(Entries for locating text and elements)
-.-.-
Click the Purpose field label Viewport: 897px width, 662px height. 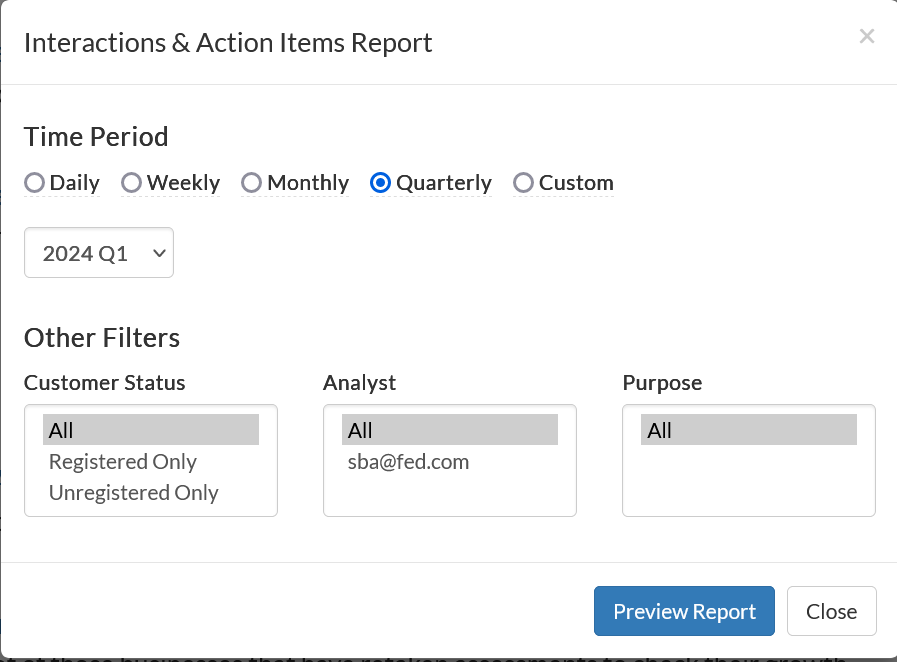pos(662,383)
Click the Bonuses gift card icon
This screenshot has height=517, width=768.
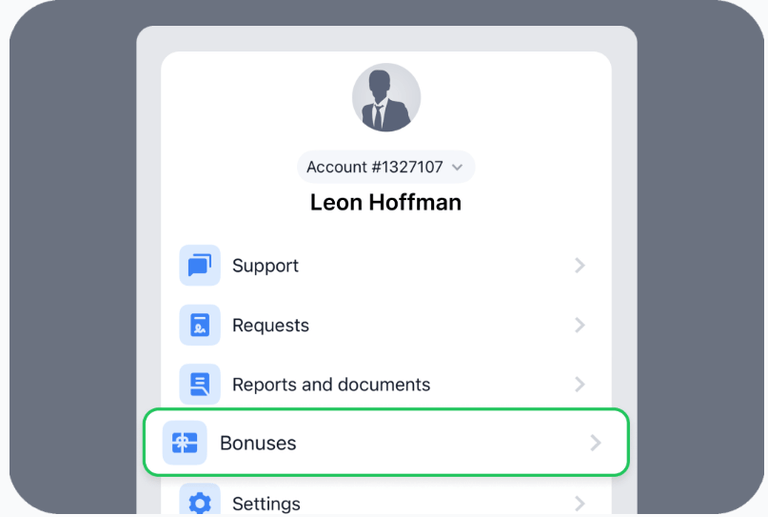point(185,443)
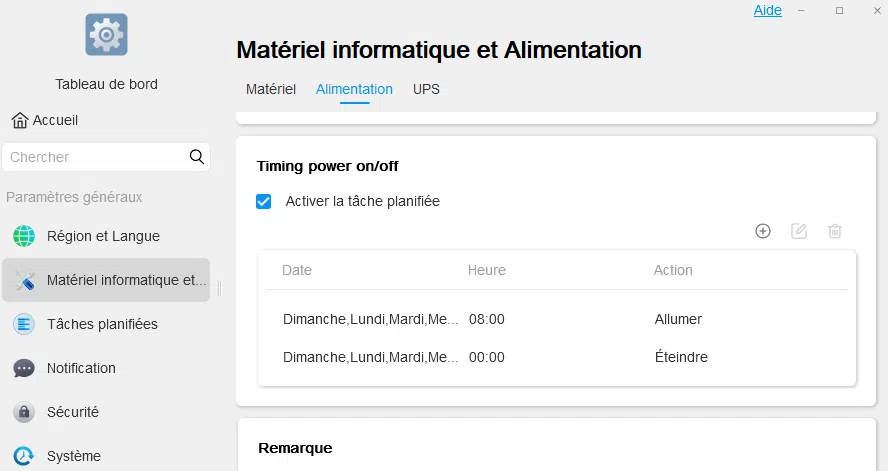
Task: Click the edit task pencil icon
Action: click(x=799, y=231)
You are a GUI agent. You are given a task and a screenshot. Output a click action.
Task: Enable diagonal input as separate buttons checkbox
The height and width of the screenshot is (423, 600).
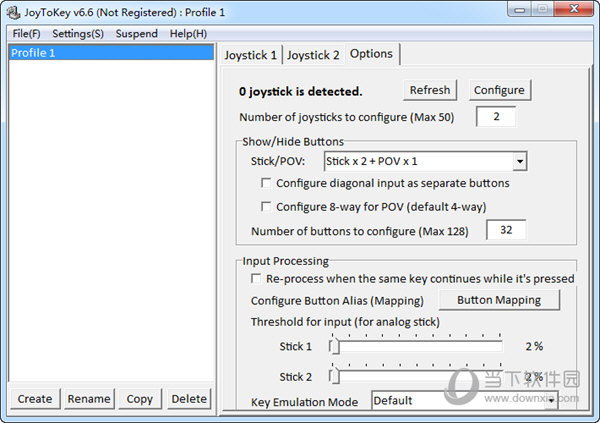(266, 183)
-.-.-
PROBLEM TO SOLVE: Copy out the stretch of the entries above, from the line containing "Click the Bonuses gift card icon" through the end of the entries, without changing anything. Leave the pictures out of your copy.

RESPONSE:
Click the Bonuses gift card icon
This screenshot has height=517, width=768.
point(185,443)
Task: Click the edit task pencil icon
Action: click(x=799, y=231)
You are a GUI agent. You are given a task and a screenshot. Output a click action.
Task: Enable diagonal input as separate buttons checkbox
The height and width of the screenshot is (423, 600).
(266, 183)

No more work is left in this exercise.